* _EXERCISE DIRECTIONS_
Copy the records word for word, omitting all pictures.
━━━━━━━━
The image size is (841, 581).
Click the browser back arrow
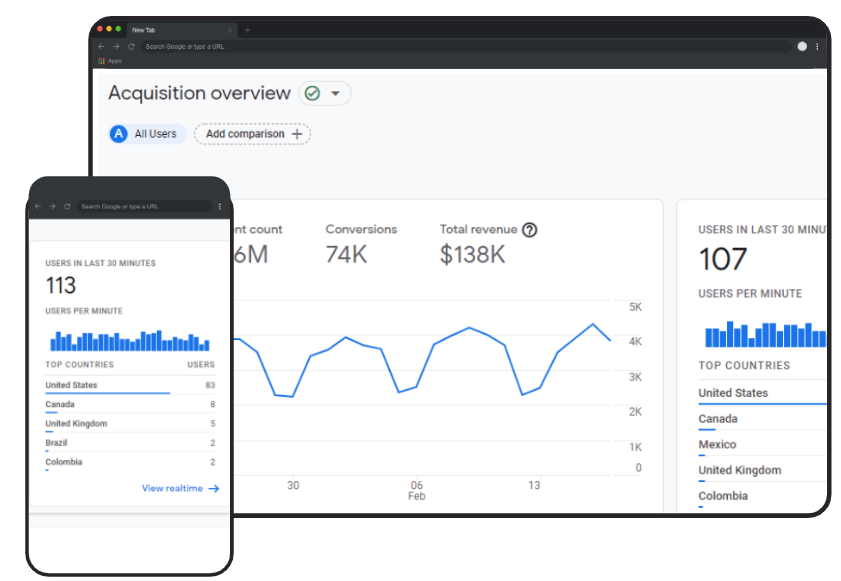pos(100,46)
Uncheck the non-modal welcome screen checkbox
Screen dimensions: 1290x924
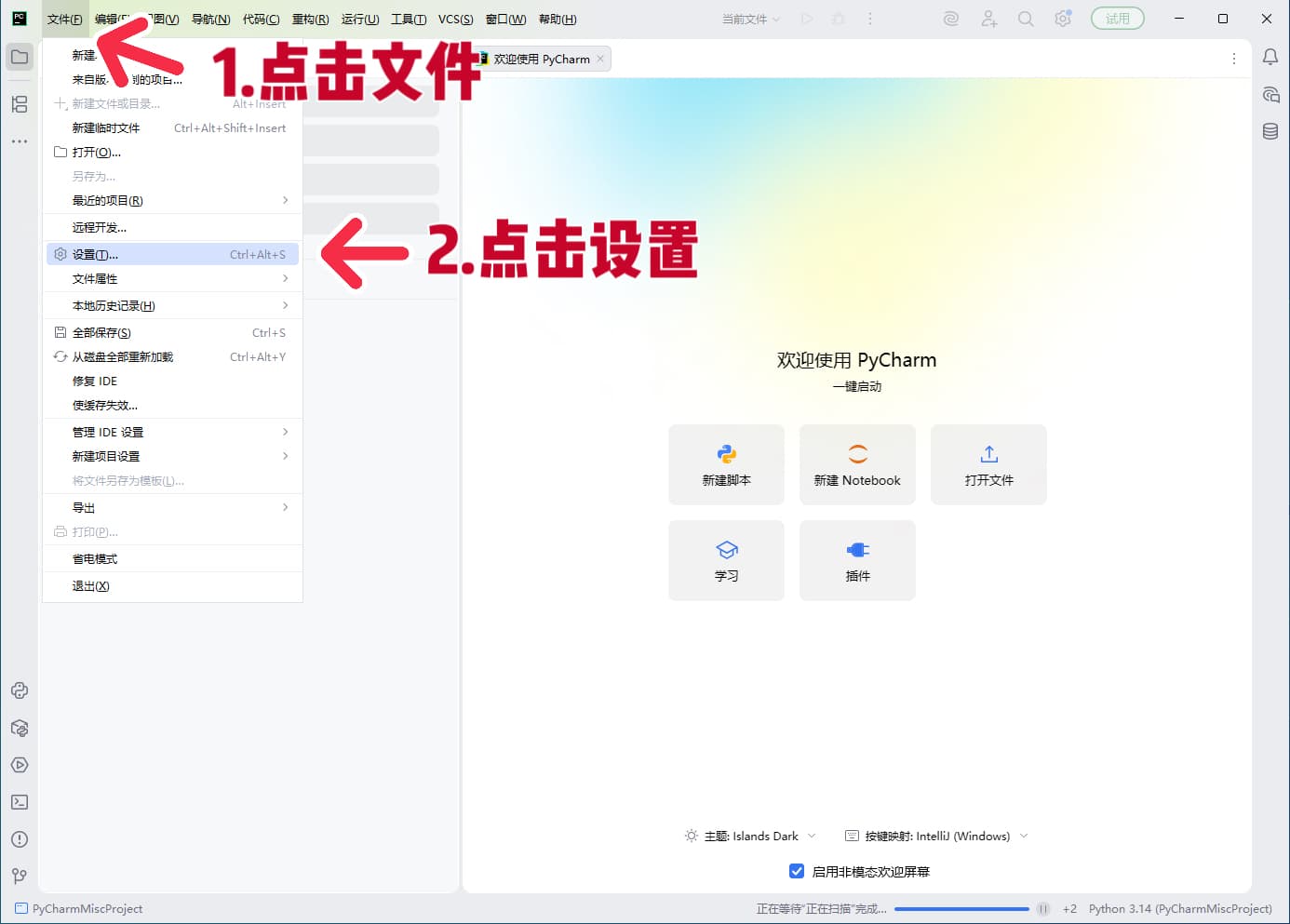[x=797, y=871]
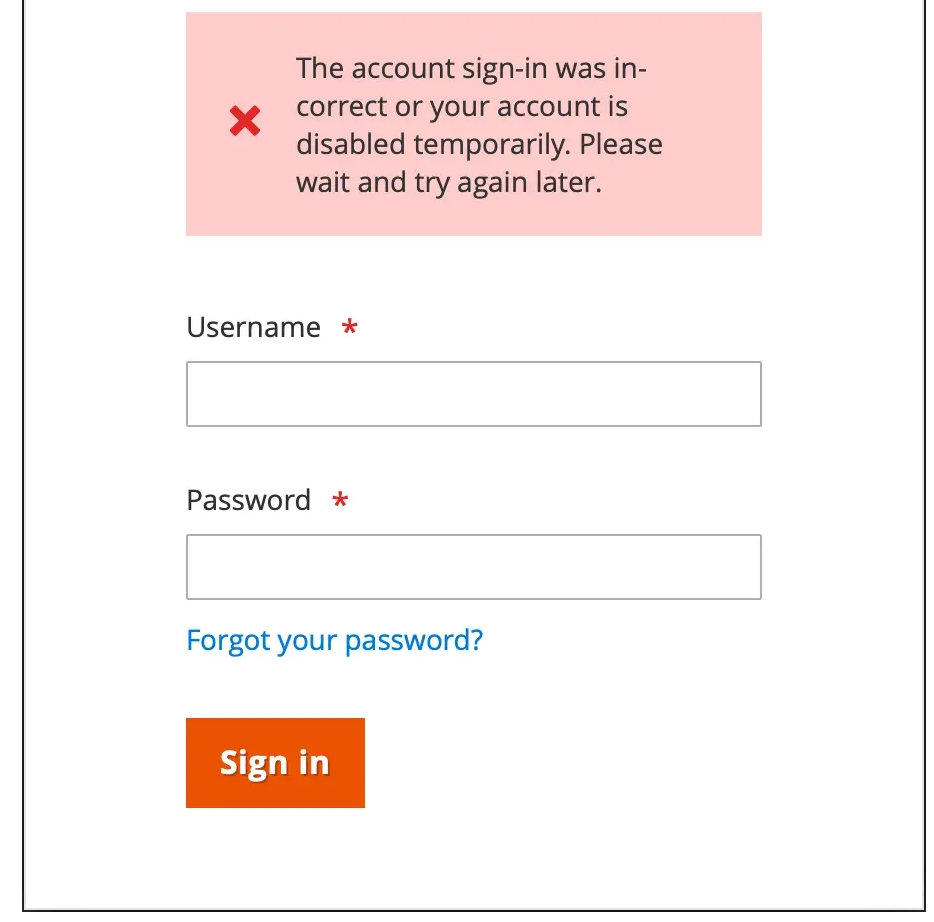Click the red asterisk beside Password
Screen dimensions: 934x922
(340, 500)
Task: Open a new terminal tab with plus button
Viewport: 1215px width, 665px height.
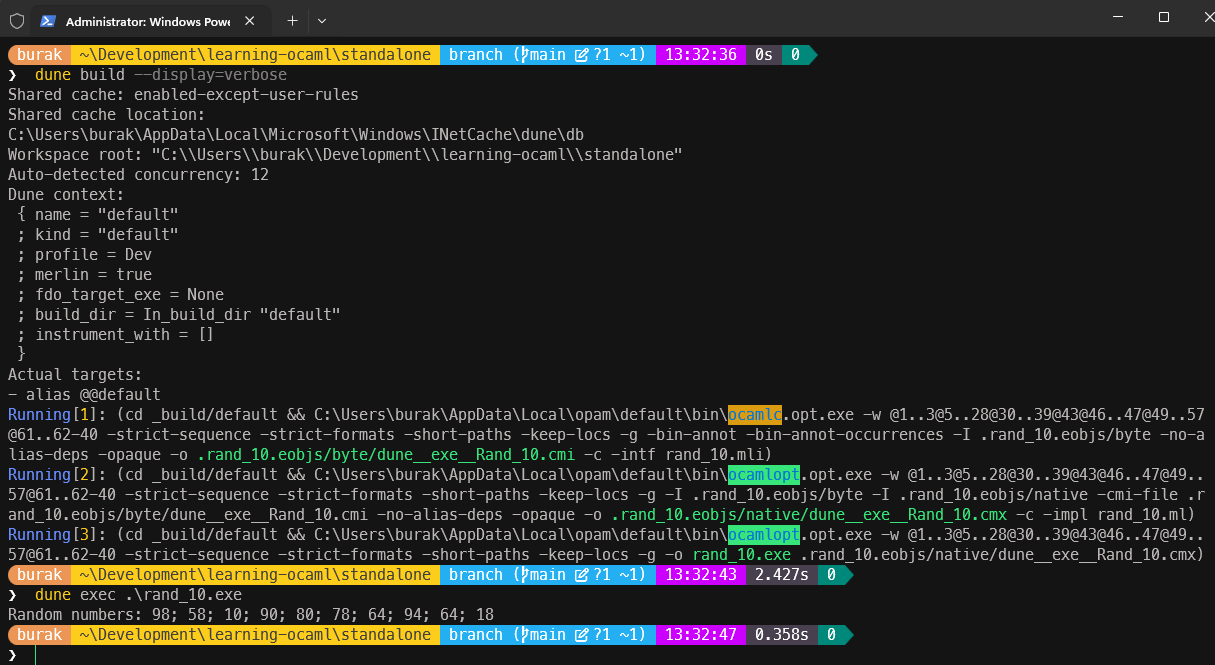Action: click(292, 20)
━━━━━━━━
* _RESULT OF THE TASK_
The image size is (841, 581).
Click the browser back arrow
pos(100,46)
Uncheck the non-modal welcome screen checkbox
Screen dimensions: 1290x924
[x=797, y=871]
Click the red asterisk beside Password
Screen dimensions: 934x922
(340, 500)
Task: Open a new terminal tab with plus button
Viewport: 1215px width, 665px height.
Action: click(292, 20)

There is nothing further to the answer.